Libya was to have supplied one branch of the European- and US-sponsored Nabucco gas pipeline project to create a new east-west energy corridor bypassing Russia. Now, however, the US Treasury has prohibited US companies from dealing with Libya's National Oil Company, including investment and purchases of crude, while the European Union may follow suit.

Energy security

The crisis also throws into question the concept of energy security. This is a theme of European and US policy advisers who argue for a combination of green and geographical alternatives to oil and gas supplied by Russia.

Russia now looks like a rather stable supplier compared with what's happening in Algeria, Yemen and even Syria, Bahrain and Saudi Arabia.

Coyle also says disruption to Libyan supplies won't hurt Russia's plans to diversify its list of gas suppliers.

After talking with Libya in 2008, Russia struck a deal with Azerbaijan to supply gas for selling on to Europe. Volumes this year are expected to reach 2 billion cubic metres.

"Russian policy appears to concentrate on discovering new reserves in Siberia and in maintaining a monopoly on the delivery route for Central Asian gas," said Coyle.

There is still room for a future deal with Libya, he adds, as Azerbaijan and Turkmenistan cannot increase supplies to Russia in the short term.

Balancing risk

The Libyan crisis may yet lead oil companies and consumers to reconsider how they balance risk.

Some 13 countries in the Middle East and Africa produce more than 28 million barrels per day, or about a third of global consumption. Those countries that have seen significant anti-government protests ­ including Algeria, Egypt, Yemen, Tunisia, Libya and Iran ­ together produce more than 9 million barrels a day.

Duncan Goodwin, energy sector manager at Martin Currie, says the crisis could lead companies to boost investment in exploration and production. Spending was already expected to grow by 10 to 15 per cent this year, and the money could go to less exposed regions like Brazil, Venezuela and Russia.

That geographical decision will be made with alternative types of energy in mind, so Canada's oil shale industry, for example, could get a boost.

The long term impact of the Libyan crisis will depend on how badly the country's energy infrastructure is damaged.

"In the case of Iraq, eight years of war with Iran, 15 years of sanctions, two allied bombing campaigns and an invasion decimated the industry," said Coyle. "If both sides remain conscious of the need to protect the Libyan nation's patrimony, the long-term damage to the energy industry should be minor."

Pressure at the pump

Oil prices remain elevated as Libya's civil war and further protests in the Middle East boost fears of cramped supply.

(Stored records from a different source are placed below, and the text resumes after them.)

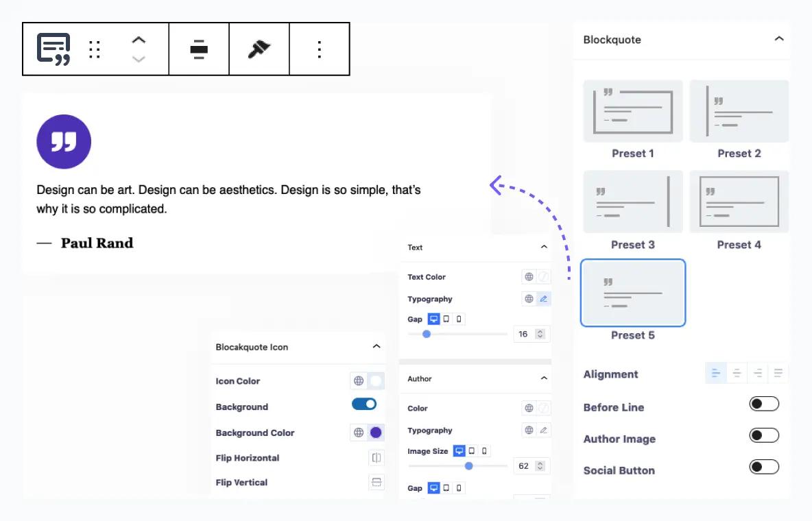Screen dimensions: 812x521
Task: Click the blockquote block type icon
Action: (53, 49)
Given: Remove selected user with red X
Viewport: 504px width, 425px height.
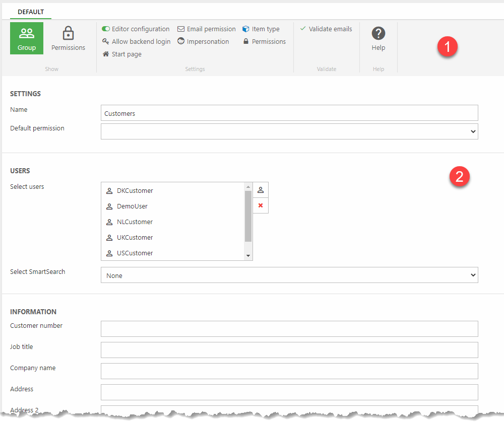Looking at the screenshot, I should pos(261,205).
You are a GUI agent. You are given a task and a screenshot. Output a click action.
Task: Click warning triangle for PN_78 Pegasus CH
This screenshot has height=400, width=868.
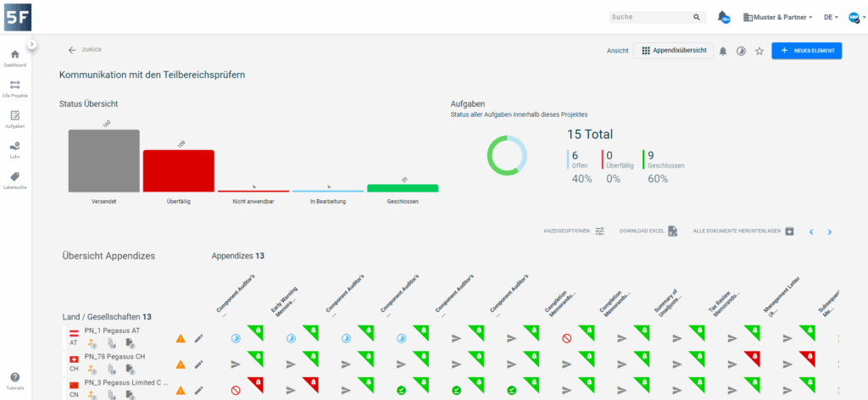pos(180,364)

The drop in oil demand that followed Japan's earthquake has proved temporary, with the country already ramping up its refining of imported oil.

In the northern hemisphere the summer driving season is approaching, and that's led some traders to forecast a supply crunch and even higher prices by midyear.

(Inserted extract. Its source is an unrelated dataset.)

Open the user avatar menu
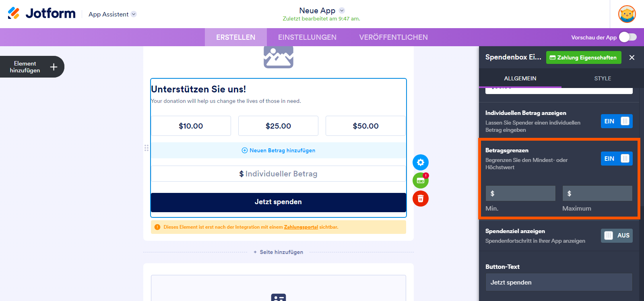644x301 pixels. 627,14
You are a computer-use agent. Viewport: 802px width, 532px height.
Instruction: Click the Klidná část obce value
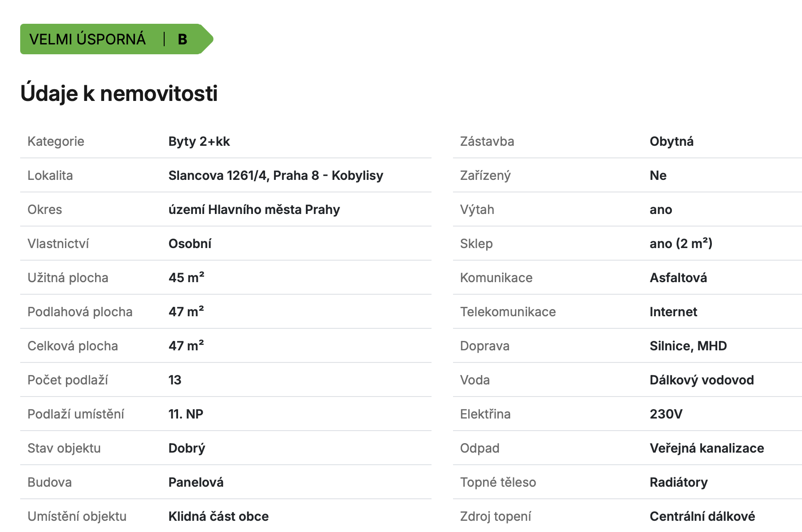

Drivers have faced sudden price increases in the past few weeks and politicians have been quick to step in. Prime Minister Vladimir Putin demanded petrol retailers slash prices and the British government cut petrol taxes to quell protests.

Although Libya meets only 2 per cent of the world's oil consumption, compared to 11 per cent from Saudi Arabia, it is of top quality, used for transport fuels.

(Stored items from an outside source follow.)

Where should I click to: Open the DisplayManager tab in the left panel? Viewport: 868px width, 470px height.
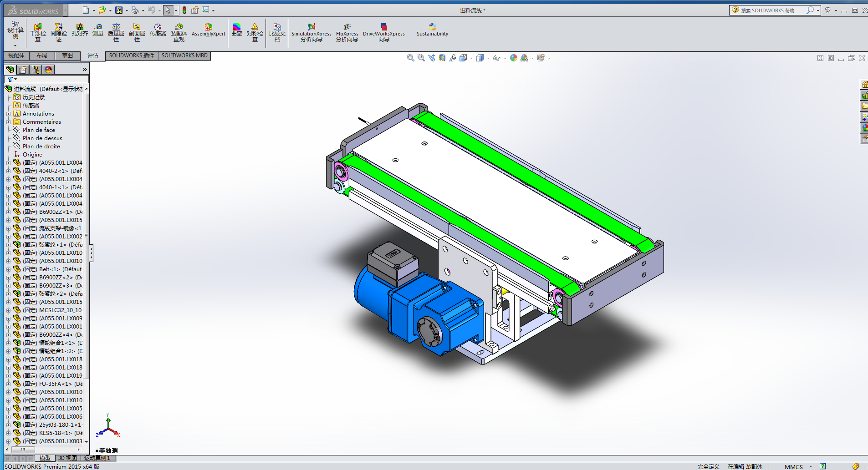[48, 70]
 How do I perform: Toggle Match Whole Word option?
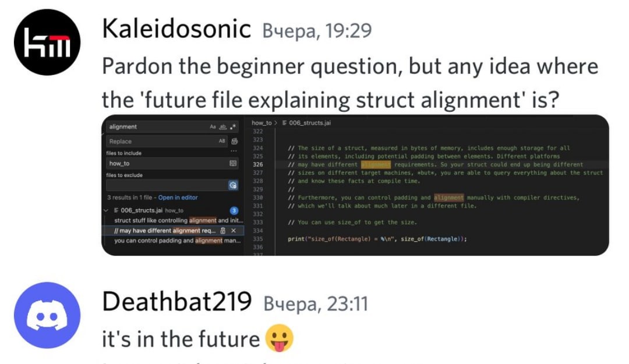[x=222, y=127]
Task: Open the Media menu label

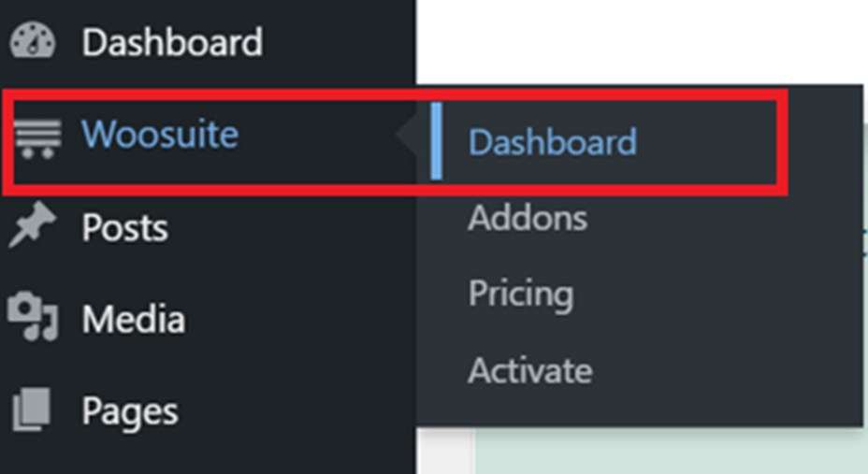Action: [134, 319]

Much of it goes to Europe. More than 20 per cent of the oil imported by Austria, Ireland and Italy comes from Libya, according to the International Energy Agency.

And that's just oil: Libya has the potential to be a key gas supplier to the EU. Gazprom, BP and Exxon Mobil are among the companies exploring for gas.

With three-quarters of Libyan oil output suspended, Saudi Arabia has pledged to fill the gap. Companies that monitor oil shipments, however, say tanker flows fell in March ­ and some doubt the kingdom's ability or willingness to boost production enough to bring prices down significantly.

Oil futures have jumped 20 per cent this year. They remained stubbornly high at the start of this week, with London's Brent crude futures above $115.

Many think they'll go higher.

US bank JP Morgan sees prices rising as far as $130 in the second quarter ­ the highest since 2008.